抄録
我々は、人工転写活性化因子GAL4:VP16 (GV)とその結合配列UASを利用したアクティベーションタギング法を用いて、シロイヌナズナの根のパターン形成に異常を示すUAS-tagged root patterning : (urp)変異体をこれまでに8つ単離している。
これらのうち、urp4-1Dとurp5-1Dはどちらも根の側部根冠及び表皮細胞の分裂が亢進されるという表現型を示す。2つの変異体では、UASは植物に特有な転写因子様タンパク質をコードする相同な遺伝子の5'上流に挿入されていた。さらに、表現型とUASの挿入が共分離することや、再形質転換体実験から、これらの遺伝子が原因遺伝子であることを同定した。また、植物体においてGFP融合タンパク質は核局在を示した。UAS-URP4の再形質転換体は元の変異体より強い表現型を示し、発現組織はカルス様となった。
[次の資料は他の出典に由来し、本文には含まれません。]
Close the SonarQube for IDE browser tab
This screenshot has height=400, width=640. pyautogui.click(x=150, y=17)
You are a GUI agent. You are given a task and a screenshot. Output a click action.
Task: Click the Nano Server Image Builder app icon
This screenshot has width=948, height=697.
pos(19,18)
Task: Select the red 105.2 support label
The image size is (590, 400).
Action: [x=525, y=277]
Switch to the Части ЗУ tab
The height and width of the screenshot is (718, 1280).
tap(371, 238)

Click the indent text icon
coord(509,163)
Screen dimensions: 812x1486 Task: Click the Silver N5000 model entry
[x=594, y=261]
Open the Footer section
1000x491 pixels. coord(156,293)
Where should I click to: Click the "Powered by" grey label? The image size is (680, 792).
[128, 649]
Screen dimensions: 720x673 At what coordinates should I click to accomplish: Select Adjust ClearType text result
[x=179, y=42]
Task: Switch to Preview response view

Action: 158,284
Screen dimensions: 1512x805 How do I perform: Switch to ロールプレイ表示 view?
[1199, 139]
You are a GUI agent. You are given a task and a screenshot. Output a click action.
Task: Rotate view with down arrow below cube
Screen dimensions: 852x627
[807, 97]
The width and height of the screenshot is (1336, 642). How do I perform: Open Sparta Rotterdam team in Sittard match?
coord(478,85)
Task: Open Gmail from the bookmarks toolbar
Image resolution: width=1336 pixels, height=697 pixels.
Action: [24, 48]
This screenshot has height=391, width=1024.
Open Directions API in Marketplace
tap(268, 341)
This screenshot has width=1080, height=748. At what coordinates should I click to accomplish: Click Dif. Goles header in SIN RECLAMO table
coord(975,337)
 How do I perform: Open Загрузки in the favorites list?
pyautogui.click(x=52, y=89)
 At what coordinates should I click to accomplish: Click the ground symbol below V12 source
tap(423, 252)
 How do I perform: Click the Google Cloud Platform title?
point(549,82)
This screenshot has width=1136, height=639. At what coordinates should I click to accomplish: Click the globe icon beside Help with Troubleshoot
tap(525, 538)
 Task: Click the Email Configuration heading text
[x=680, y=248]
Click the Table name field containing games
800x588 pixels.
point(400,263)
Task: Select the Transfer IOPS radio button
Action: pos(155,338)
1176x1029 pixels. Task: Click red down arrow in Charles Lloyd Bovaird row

この形質転換体ではカルス特異的に発現する遺伝子が誘導されており、また野生型植物のカルスでURP4のプロモーターは転写活性を示した。さらに、URP4とURP5の過剰発現体においては他の相同遺伝子の発現も促進されていることから、遺伝子ファミリー間による相互の発現制御が生じている可能性が示唆された。以上の結果はURP4とURP5が細胞の増殖を正に制御、あるいは細胞分化を抑制する機能を持つことを示唆している。現在、マイクロアレイ解析による標的遺伝子の同定など、さらに詳細な解析を進めている。